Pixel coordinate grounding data
◆ ◆ ◆ ◆ ◆ ◆ ◆
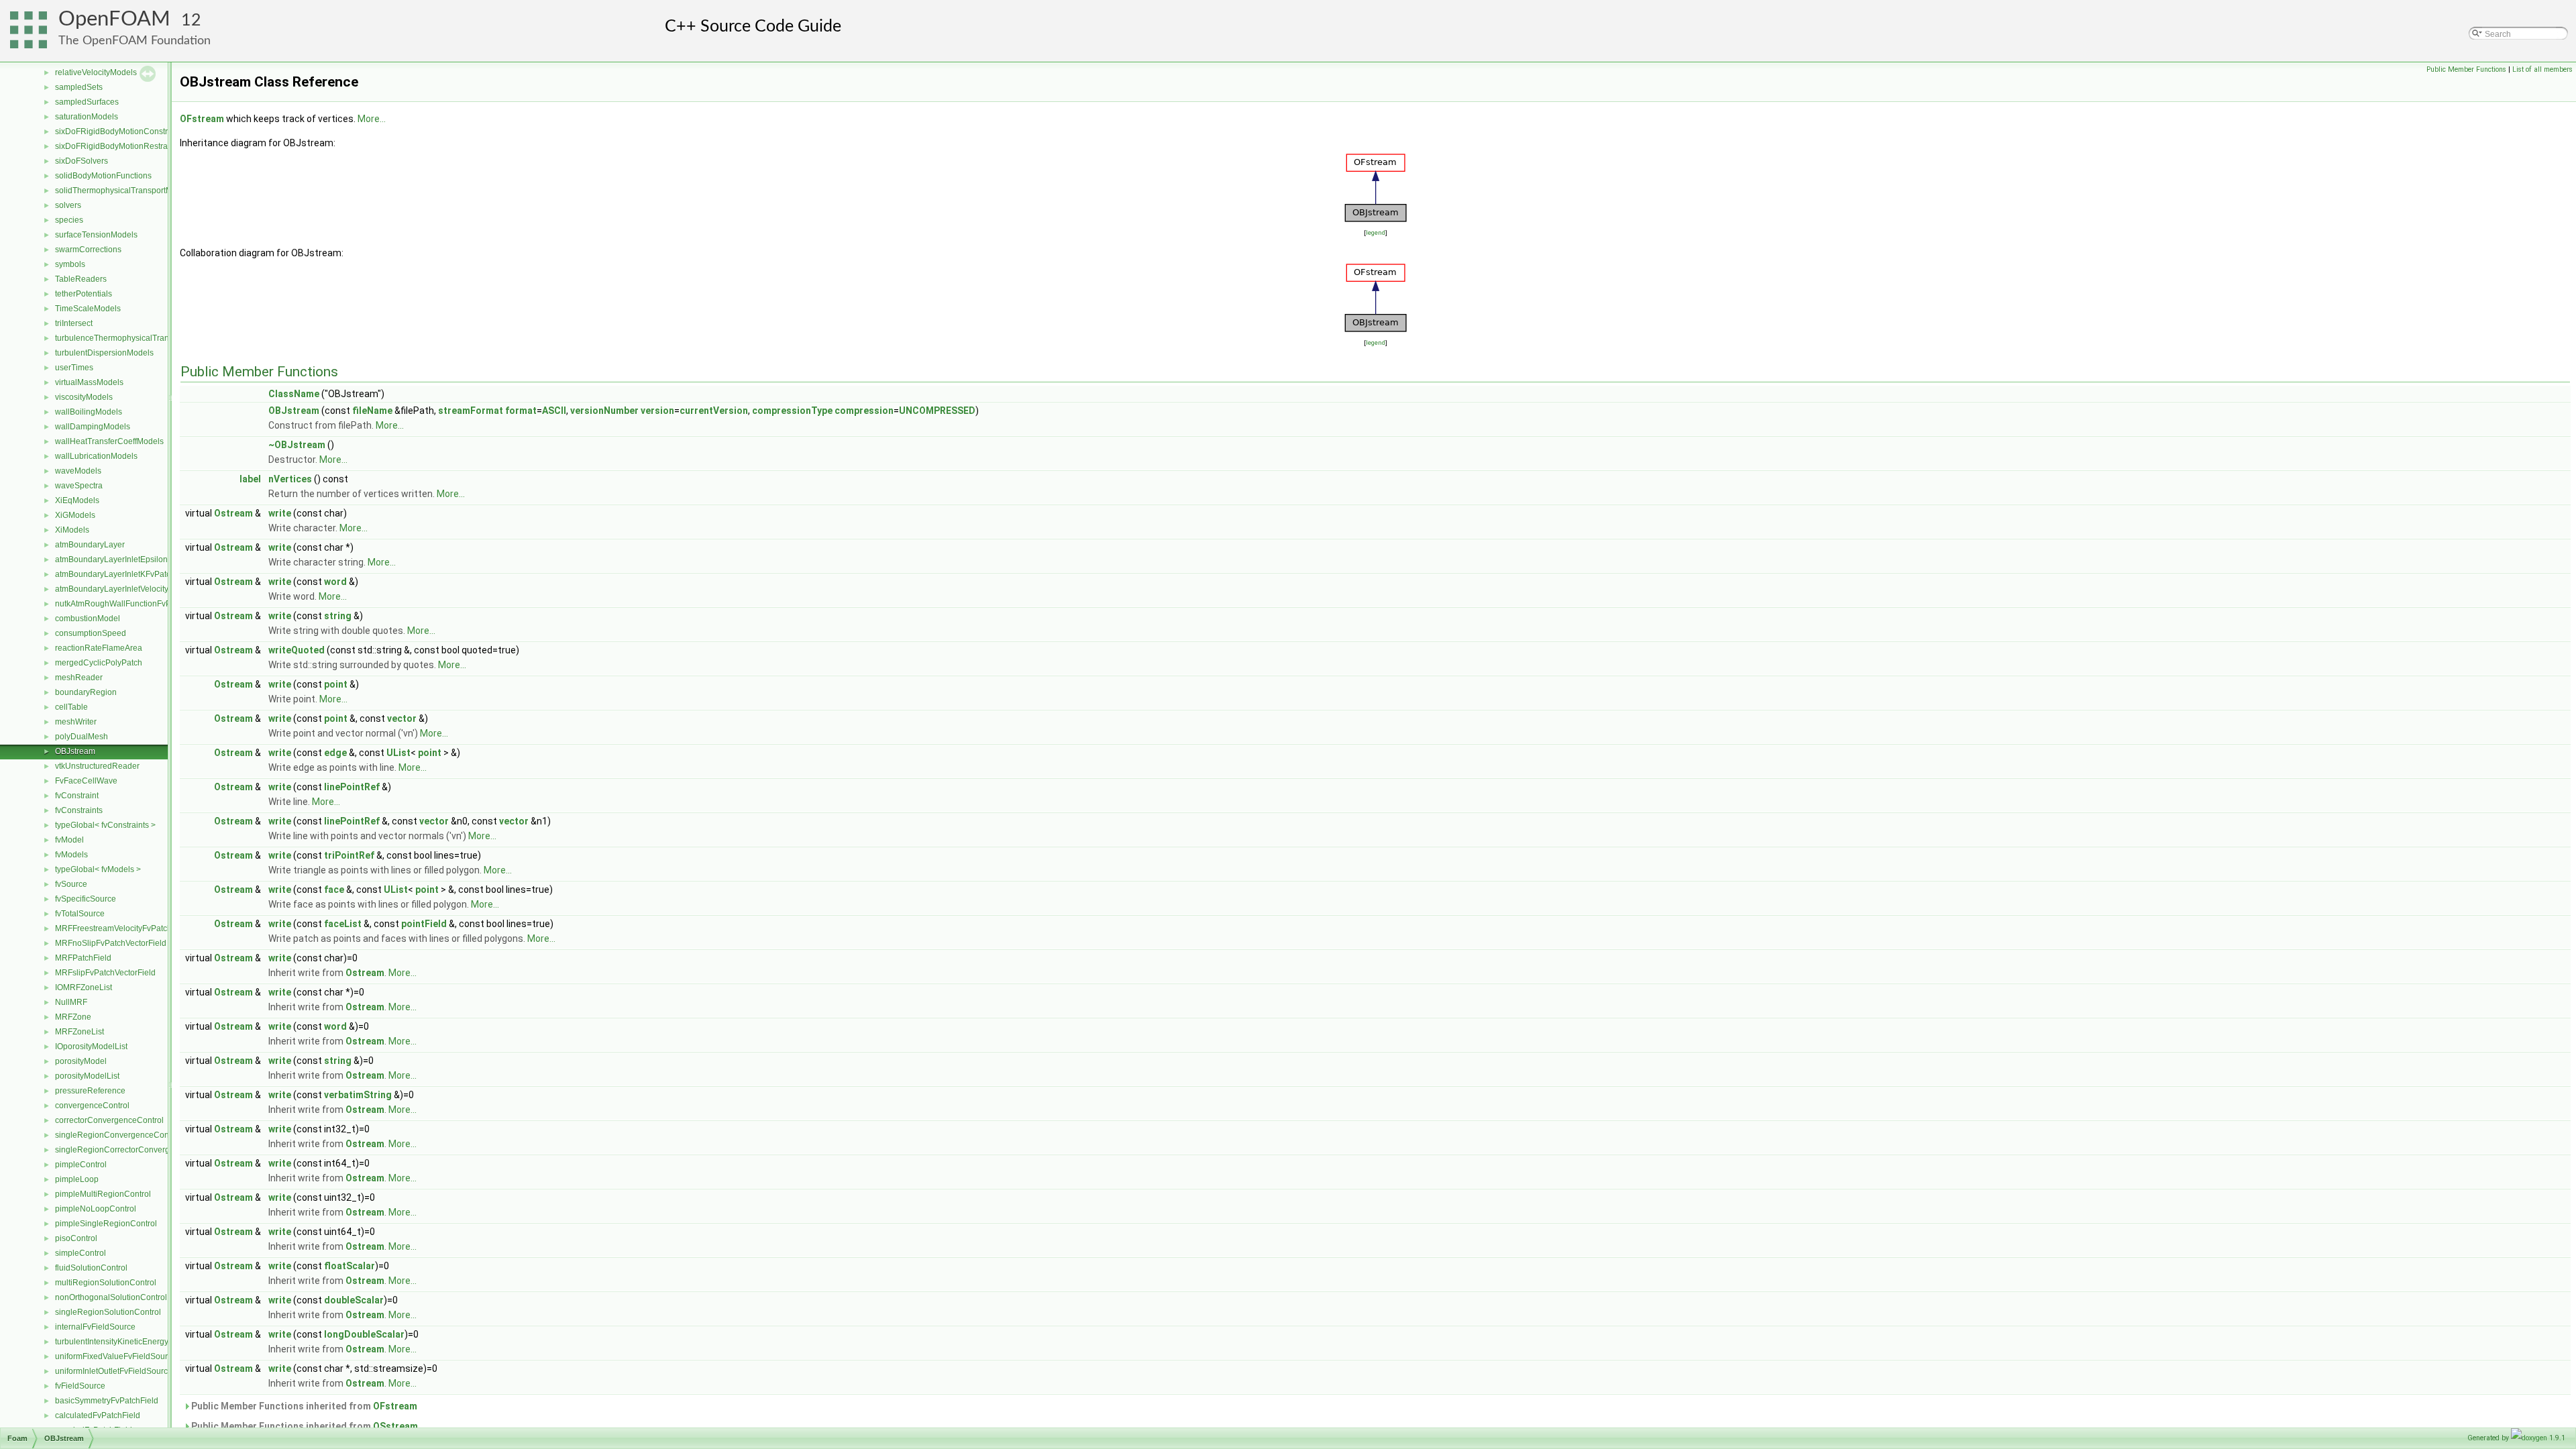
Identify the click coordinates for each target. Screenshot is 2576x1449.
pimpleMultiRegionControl (103, 1194)
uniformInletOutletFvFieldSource (113, 1371)
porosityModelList (87, 1076)
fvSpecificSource (85, 899)
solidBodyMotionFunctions (103, 175)
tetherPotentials (83, 294)
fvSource (71, 884)
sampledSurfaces (87, 102)
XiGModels (75, 515)
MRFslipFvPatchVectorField (105, 972)
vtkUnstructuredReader (97, 766)
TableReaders (81, 279)
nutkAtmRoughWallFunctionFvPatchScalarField (141, 603)
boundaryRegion (86, 692)
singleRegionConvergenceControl (117, 1135)
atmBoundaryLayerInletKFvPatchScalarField (136, 574)
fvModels (71, 854)
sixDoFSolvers (81, 161)
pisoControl (76, 1238)
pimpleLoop (77, 1179)
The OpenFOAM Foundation (134, 40)
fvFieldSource (80, 1386)
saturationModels (86, 116)
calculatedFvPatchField (97, 1415)
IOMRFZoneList (83, 987)
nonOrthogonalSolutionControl (111, 1297)
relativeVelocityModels (96, 72)
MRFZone (73, 1017)
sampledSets (79, 87)
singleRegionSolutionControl (108, 1312)
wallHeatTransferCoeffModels (109, 441)
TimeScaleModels (88, 308)
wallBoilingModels (88, 412)
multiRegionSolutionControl (105, 1282)
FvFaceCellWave (86, 781)
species (69, 220)
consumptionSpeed (90, 633)
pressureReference (90, 1090)
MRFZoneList (79, 1031)
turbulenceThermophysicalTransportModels (134, 338)
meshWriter (76, 722)
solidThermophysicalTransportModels (124, 190)
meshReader (79, 677)
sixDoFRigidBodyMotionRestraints (117, 146)
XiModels (72, 530)
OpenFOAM (114, 19)
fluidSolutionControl (91, 1268)
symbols (70, 264)
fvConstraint (77, 795)
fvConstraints (79, 810)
◆ ◆ ◆ ◆ ◆ ◆ ◆
ASSIGNMENT –
Counting the line that contains "sampledSurfaces (87, 102)" as the first, copy exactly every line through the end of the records, and nothing else.

YOUR RESPONSE –
sampledSurfaces (87, 102)
XiGModels (75, 515)
MRFslipFvPatchVectorField (105, 972)
vtkUnstructuredReader (97, 766)
TableReaders (81, 279)
nutkAtmRoughWallFunctionFvPatchScalarField (141, 603)
boundaryRegion (86, 692)
singleRegionConvergenceControl (117, 1135)
atmBoundaryLayerInletKFvPatchScalarField (136, 574)
fvModels (71, 854)
sixDoFSolvers (81, 161)
pisoControl (76, 1238)
pimpleLoop (77, 1179)
The OpenFOAM Foundation (134, 40)
fvFieldSource (80, 1386)
saturationModels (86, 116)
calculatedFvPatchField (97, 1415)
IOMRFZoneList (83, 987)
nonOrthogonalSolutionControl (111, 1297)
relativeVelocityModels (96, 72)
MRFZone (73, 1017)
sampledSets (79, 87)
singleRegionSolutionControl (108, 1312)
wallHeatTransferCoeffModels (109, 441)
TimeScaleModels (88, 308)
wallBoilingModels (88, 412)
multiRegionSolutionControl (105, 1282)
FvFaceCellWave (86, 781)
species (69, 220)
consumptionSpeed (90, 633)
pressureReference (90, 1090)
MRFZoneList (79, 1031)
turbulenceThermophysicalTransportModels (134, 338)
meshWriter (76, 722)
solidThermophysicalTransportModels (124, 190)
meshReader (79, 677)
sixDoFRigidBodyMotionRestraints (117, 146)
XiModels (72, 530)
OpenFOAM (114, 19)
fluidSolutionControl (91, 1268)
symbols (70, 264)
fvConstraint (77, 795)
fvConstraints (79, 810)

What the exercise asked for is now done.